Né en 1888, le Saint Hiéromartyr Nikon (Beliaev) fut hiéromoine à la Skite du Monastère d’Optina. Il en fut un des derniers startsy, ayant eu pour père spirituel Saint Barsanuphe, lui-même fils spirituel du Saint Starets Anatole (Zertsalov) d’Optina. Un récit de sa vie a été traduit en plusieurs parties sur le présent blogue et est accessible ici. Le Monastère a publié le journal tenu par le novice Nicolas pendant les trois premières années de sa vie monastique. (Дневник послушника Николая Беляева (преподобного Оптинского старца Никона). Le texte ci-dessous est la traduction (sur base de l’édition de 2016) des premières pages de cet ouvrage remarquable, inédit en français. Le début de la traduction se trouve ici.
Quand nous étions à la datcha, j’ai dormi dans la même chambre que Batiouchka. Habituellement, je ne me réveille pas la nuit et je dors très profondément. Mais là, je me suis réveillé au milieu de la nuit et j’ai vu que Batiouchka, pour une raison quelconque, s’était levé du canapé sur lequel il s’était couché le soir, et se tenait debout sans faire mine de vouloir s’habiller. Regardant ainsi Batiouchka, j’ai me suis senti gêné, et donc je me suis tourné vers le mur et me suis rapidement à nouveau endormi.
Quand Batiouchka est rentré ce soir, il m’a dit: «Quel terrible rêve j’ai fait la nuit que j’ai passée à la datcha avec vous. Je me suis même levé et j’ai prié…» J’ai dit à Batiouchka que j’avais remarqué qu’il s’était réveillé au milieu de la nuit.

Exercices
a – Reproduisez le passage de la page qui commence par « Quand Batiouchka est » et se poursuit jusqu'à « de la nuit. ».
b – Reprenez les lignes de données à partir de la ligne qui contient « Given: Click the Notes column header » jusqu'à la fin, en changeant « Notes column header » en « Notes column title » sans rien modifier d'autre. Omettez les images, s'il vous plaît.
Cette page et les lignes de données n'ont aucun rapport entre elles.

Données fournies
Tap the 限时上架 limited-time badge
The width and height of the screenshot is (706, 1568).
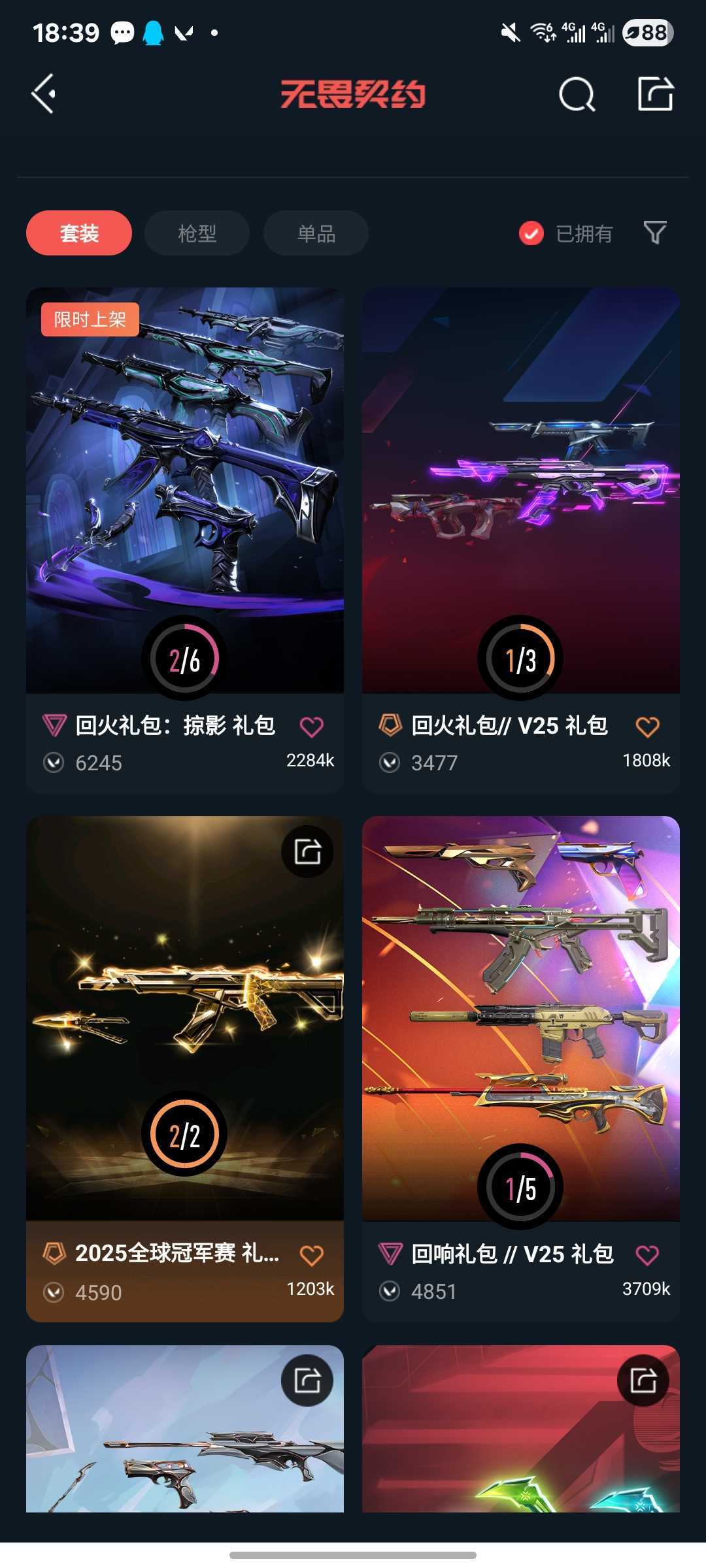coord(90,319)
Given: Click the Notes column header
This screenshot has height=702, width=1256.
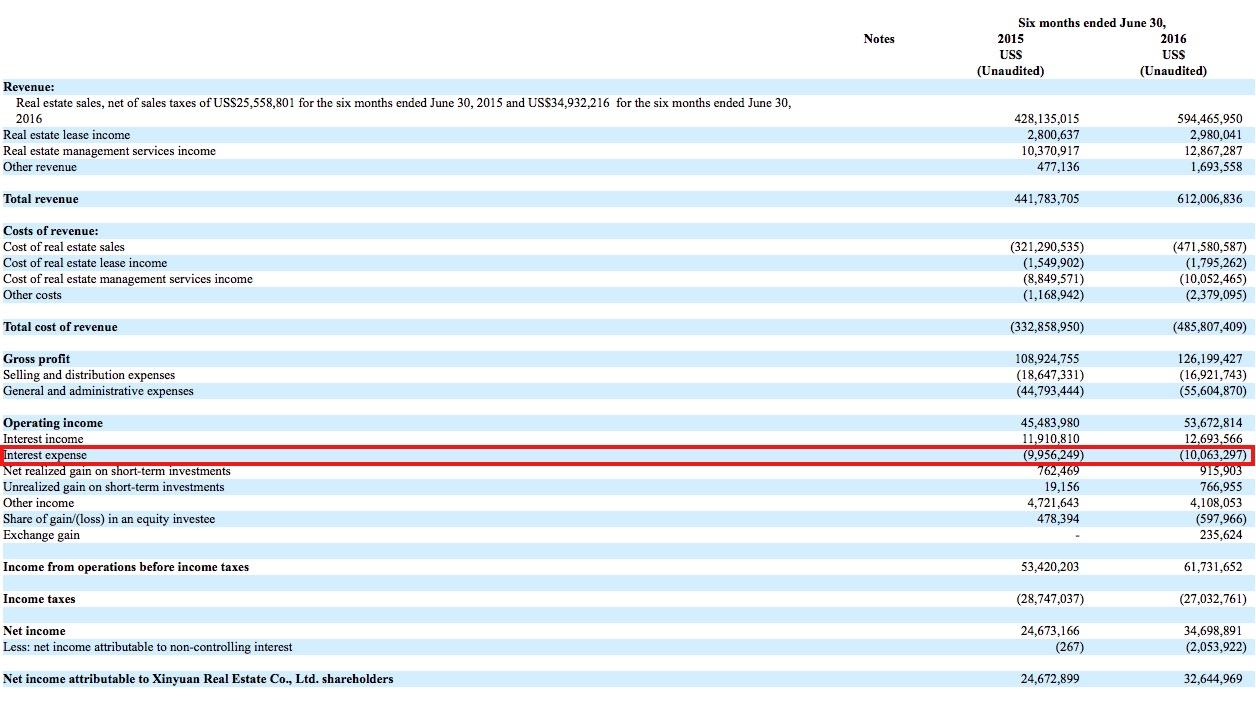Looking at the screenshot, I should point(879,39).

Réponses attendues
a –
Quand Batiouchka est rentré ce soir, il m’a dit: «Quel terrible rêve j’ai fait la nuit que j’ai passée à la datcha avec vous. Je me suis même levé et j’ai prié…» J’ai dit à Batiouchka que j’avais remarqué qu’il s’était réveillé au milieu de la nuit.

b –
Given: Click the Notes column title
This screenshot has height=702, width=1256.
Looking at the screenshot, I should point(879,39).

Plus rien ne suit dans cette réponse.